A three-bedroom, two-bathroom residence near Duboce Triangle hit the market for just under $3 million yesterday, and its seller says they will consider OpenAI or Anthropic stock as payment.
The luxurious two-story apartment, listed for $2,995,000 and located at 160 Noe St. just off Market, is the latest example of a burgeoning Bay Area real estate trend, with homeowners using the AI-driven real estate bonanza to get their hands on shares of private companies as they race to go public.
Real estate agents are skeptical, however, that prospective buyers can use pre-IPO stock to buy a house.
“You can’t just say, I’ll sell my house for a thousand almonds, or, in this case, a thousand shares of OpenAI or Anthropic,” said Robert Collett, a San Francisco-based real estate agent. “If this is a $3 million dollar house, what is $3 million dollars worth in those stocks?”
Legally, all home sales must be reported to the city assessor’s office, which then calculates the transfer and property taxes based on a percentage of the sale price. Shares of private stock, however, are not publicly quantified with dollar amounts.
The city assessor’s office did not respond to Gazetteer SF’s request for comment in time for publication.
Collett noted other lingering questions, like how a buyer might go about sending stock to a neutral escrow company. But he did concede the sale process could be figured out in some cases, if all parties were willing to find and exploit a number of financial and legal loopholes.
More likely, he said, the offer is a marketing tactic to attract the most competitive buyers; these days, that’s almost always AI employees.
Real estate agents used similar gimmicks during the cryptocurrency craze of the late 2010s. “I never actually encountered an agent or buyer or seller who did it,” Collett said of using crypto to buy a home. “So I don’t necessarily buy it, pun intended, but it’s always a catchy headline.”
The generative AI boom has sent local real estate prices steadily skywards since 2023, but impending IPOs have provoked even fiercer competition among buyers so far this year. Since February, the median home sale price in San Francisco has jumped from $1.4 million to more than $1.6 million, a five-year high according to new data from Redfin.
Anthropic, which just last year was AI’s second-fiddle, announced a $65 billion funding round yesterday, putting its value at a dizzying $900 billion and officially surpassing OpenAI as the industry’s most valuable player. OpenAI’s last valuation was $730 billion. Elon Musk’s SpaceX recently announced it’s targeting an IPO value of $1.8 trillion.

Problem statement: Pick up the article about the San Francisco home offered for OpenAI or Anthropic stock right after its last sentence, and keep it going. The data that comes next is from a different source.

Excerpted data:

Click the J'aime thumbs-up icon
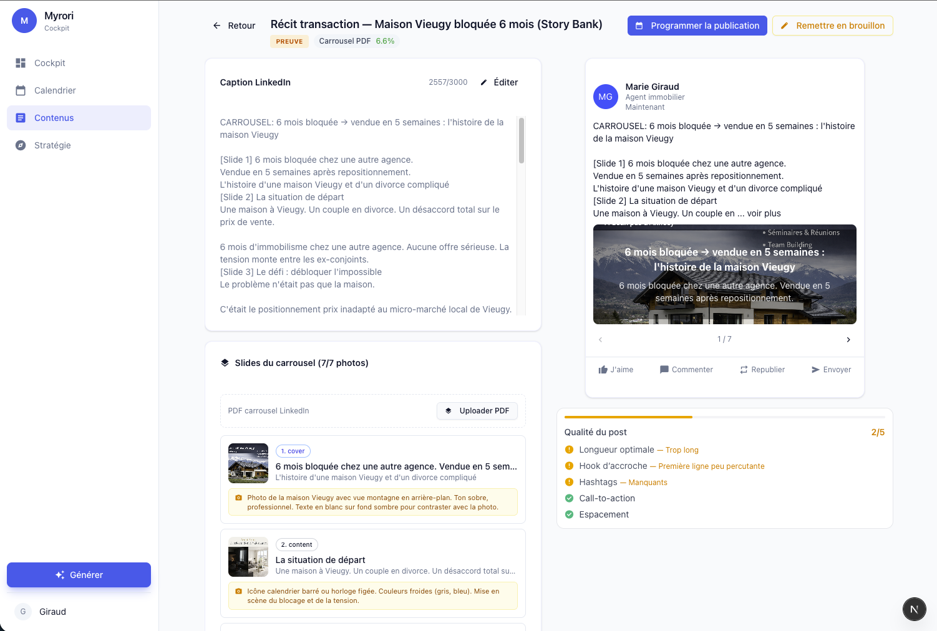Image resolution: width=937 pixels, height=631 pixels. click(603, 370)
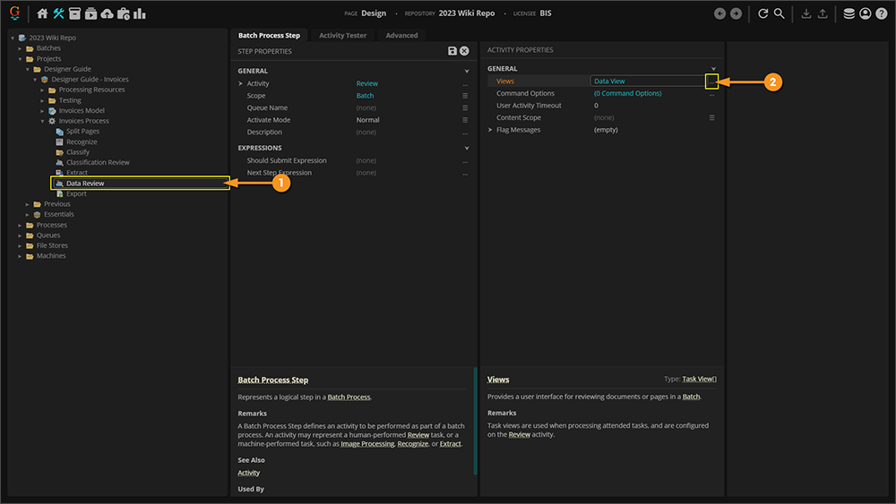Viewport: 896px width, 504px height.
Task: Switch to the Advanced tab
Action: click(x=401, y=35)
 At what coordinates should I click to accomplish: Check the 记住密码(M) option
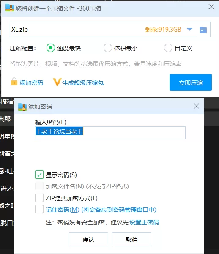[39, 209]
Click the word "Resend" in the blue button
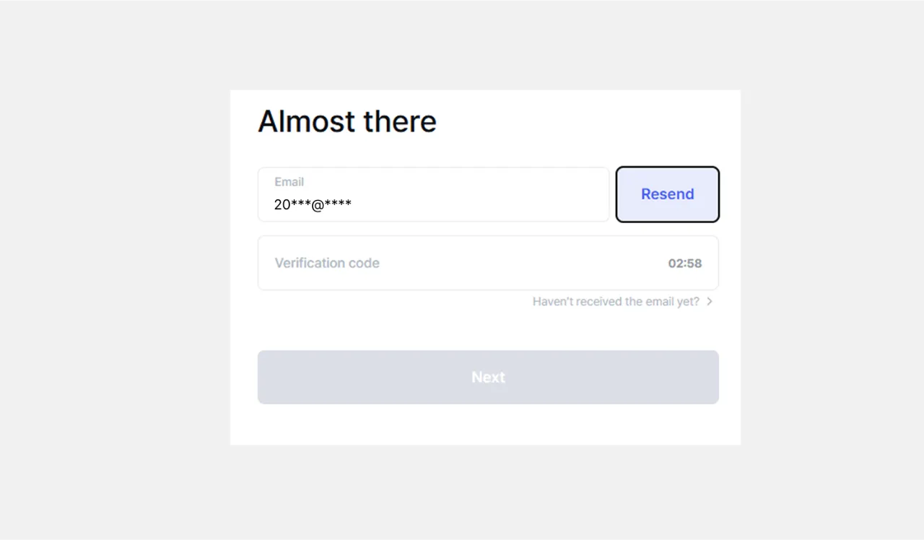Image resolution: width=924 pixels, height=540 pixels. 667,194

==

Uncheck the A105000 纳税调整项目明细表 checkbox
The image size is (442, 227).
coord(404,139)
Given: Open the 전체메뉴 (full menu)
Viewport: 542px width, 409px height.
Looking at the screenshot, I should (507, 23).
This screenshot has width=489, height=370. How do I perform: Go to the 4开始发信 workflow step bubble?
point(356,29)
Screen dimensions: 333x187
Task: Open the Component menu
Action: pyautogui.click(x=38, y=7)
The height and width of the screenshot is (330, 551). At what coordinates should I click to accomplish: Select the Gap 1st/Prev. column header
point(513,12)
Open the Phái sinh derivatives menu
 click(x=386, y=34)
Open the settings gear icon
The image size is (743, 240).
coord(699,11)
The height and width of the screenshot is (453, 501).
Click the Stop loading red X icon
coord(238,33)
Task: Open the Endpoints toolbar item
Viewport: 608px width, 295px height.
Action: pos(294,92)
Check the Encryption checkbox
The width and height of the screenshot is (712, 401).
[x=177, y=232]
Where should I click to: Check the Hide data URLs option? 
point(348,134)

--

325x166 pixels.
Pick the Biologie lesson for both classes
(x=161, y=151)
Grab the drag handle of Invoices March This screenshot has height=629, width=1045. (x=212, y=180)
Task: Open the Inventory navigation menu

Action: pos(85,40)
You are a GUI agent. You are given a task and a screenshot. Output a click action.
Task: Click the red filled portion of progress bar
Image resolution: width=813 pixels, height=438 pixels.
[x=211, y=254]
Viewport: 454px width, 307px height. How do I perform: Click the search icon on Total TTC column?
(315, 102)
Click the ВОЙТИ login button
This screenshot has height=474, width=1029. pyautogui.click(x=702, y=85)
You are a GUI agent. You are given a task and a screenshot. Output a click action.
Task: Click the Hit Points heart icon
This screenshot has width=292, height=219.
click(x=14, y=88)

Response:
For the brief period before they go public, shares in Anthropic, OpenAI, and SpaceX are arguably the most coveted resource in the city today. Hungry investors are rushing into the shadowy “secondary equity market,” entering into sketchy and questionably legitimate deals to get, in some cases, just fractions of shares in top AI firms. However, after a self-described venture capitalist posted to X about brokering one of these deals, Anthropic updated its policies on unauthorized stock sales to specify “if someone purports to sell Anthropic shares without proper board approval, that transaction is invalid.”
These restrictions also apply to the stock-for-property schemes. “A homeowner accepting an employee’s shares could end up holding nothing the company recognizes,” said Wilson Leung, a real estate agent who leads a team in San Mateo. “Unless the employee has some sort of influence” on the board of these companies, these transactions “would be close to impossible.”
“It’s definitely a marketing ploy,” Leung said.
Earlier this month, Storm Duncan, the founder of San Francisco-based investment bank Ignatious, listed his sprawling $8 million property in Mill Valley, asking for Anthropic shares as payment. This week Duncan told Bloomberg that the offer has potential buyers lining up, including some asking if he’d be open to accepting shares of SpaceX instead. The listing has since been removed. Duncan declined to comment on the situation to the media.
The owners of the Noe Street home, which was listed by the Noe Valley-based real estate team the Swann Group, appear to be the first in San Francisco to make this sort of offer. The Zillow listing went viral online almost immediately. The response has been largely similar to Collett and Leung’s assessment, fueling skepticism about how exactly buying a house with private shares would work.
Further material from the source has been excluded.